By Deborah Cho
In National Federation of Independent Businesses v. Sebelius, 132 S. Ct. 2566 (2012), the Court famously struck down the “individual mandate” of the ACA under the Commerce Clause. The Chief Justice noted that the Government’s argument for regulation under the Commerce Clause — that individuals were participating in interstate commerce by not purchasing health insurance and were thereby subject to regulation — “would justify a mandatory purchase to solve almost any problem.” He continued, “To consider a different example in the health care market, many Americans do not eat a balanced diet. [The] failure of that group to have a healthy diet increases health care costs, to a greater extent than the failure of the uninsured to purchase insurance . . . Under the Government’s theory, Congress could address the diet problem by ordering everyone to buy vegetables.”

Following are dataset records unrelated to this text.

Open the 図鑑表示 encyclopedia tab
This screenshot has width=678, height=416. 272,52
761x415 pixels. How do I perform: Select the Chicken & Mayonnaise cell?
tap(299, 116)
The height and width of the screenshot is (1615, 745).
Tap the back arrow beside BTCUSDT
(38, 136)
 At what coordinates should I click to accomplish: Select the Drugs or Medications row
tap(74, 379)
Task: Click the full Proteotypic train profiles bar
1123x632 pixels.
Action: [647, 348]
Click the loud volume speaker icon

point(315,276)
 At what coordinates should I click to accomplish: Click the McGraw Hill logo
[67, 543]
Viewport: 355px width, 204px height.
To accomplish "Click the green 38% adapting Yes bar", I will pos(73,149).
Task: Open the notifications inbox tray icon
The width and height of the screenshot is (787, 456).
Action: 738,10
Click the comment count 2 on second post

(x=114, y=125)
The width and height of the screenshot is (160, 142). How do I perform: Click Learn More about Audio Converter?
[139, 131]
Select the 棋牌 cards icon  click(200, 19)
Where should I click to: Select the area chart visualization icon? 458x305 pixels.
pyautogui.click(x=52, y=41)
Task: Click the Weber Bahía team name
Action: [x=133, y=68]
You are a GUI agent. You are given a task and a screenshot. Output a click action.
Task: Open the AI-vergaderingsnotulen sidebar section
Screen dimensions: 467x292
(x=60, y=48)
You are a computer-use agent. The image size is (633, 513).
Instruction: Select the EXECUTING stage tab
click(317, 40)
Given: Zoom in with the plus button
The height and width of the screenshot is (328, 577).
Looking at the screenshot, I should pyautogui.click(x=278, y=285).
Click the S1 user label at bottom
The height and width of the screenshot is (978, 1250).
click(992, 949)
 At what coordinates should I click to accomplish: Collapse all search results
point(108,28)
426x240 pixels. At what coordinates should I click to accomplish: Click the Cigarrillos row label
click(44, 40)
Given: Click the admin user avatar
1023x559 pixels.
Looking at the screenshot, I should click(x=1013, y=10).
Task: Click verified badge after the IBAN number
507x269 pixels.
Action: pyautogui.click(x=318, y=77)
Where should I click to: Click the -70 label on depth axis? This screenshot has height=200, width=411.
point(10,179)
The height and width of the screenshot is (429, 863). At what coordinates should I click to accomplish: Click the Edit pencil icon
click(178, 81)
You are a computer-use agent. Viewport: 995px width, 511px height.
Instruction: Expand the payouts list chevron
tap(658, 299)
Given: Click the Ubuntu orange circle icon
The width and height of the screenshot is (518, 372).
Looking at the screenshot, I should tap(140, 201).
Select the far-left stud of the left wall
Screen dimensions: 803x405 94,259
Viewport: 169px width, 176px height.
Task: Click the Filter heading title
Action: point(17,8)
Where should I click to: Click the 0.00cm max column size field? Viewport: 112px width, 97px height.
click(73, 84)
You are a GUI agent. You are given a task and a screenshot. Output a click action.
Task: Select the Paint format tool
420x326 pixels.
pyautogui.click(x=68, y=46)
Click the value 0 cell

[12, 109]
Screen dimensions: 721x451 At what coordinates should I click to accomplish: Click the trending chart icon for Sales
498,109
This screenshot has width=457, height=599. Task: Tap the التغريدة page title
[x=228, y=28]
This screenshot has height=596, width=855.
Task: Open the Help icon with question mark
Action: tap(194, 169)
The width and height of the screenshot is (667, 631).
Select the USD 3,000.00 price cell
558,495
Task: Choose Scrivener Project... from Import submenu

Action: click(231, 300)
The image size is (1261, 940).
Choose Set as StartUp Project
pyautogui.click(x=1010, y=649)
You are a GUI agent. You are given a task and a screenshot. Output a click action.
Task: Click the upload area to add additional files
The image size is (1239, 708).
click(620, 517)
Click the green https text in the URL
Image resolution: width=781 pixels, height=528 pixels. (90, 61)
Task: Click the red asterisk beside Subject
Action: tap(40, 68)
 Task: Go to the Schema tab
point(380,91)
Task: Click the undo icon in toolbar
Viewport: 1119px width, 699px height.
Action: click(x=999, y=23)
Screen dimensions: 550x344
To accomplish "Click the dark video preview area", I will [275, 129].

This hypothetical was raised as an example of a potential absurd result of accepting the Government’s line of reasoning in this case. It was provided as an extreme outcome to catch the reader’s attention. Justice Ginsburg even responded to this “broccoli horrible” hypothetical by stating that the Court would have to accept a lengthy chain of inferences, something that the Court has refused to do in the past, to find that a vegetable-purchase mandate would affect health-care costs. Some of those inferences included accepting that individuals would eat the vegetables rather than throw them away once purchased, that they would cut back on other unhealthy foods, and that the healthy diet would not be offset by an individual’s lack of exercise. In addition to this piling of inferences, Justice Ginsburg noted that the democratic process would serve as a “formidable check” to prevent a situation such as the broccoli horrible. Discussions about this broccoli mandate outside the courtroom were framed similarly. One article from 2012 stated that Congress would need to be “crazy” to pass such legislation and that “absurd bills like a broccoli mandate are likely to fail other constitutional tests.”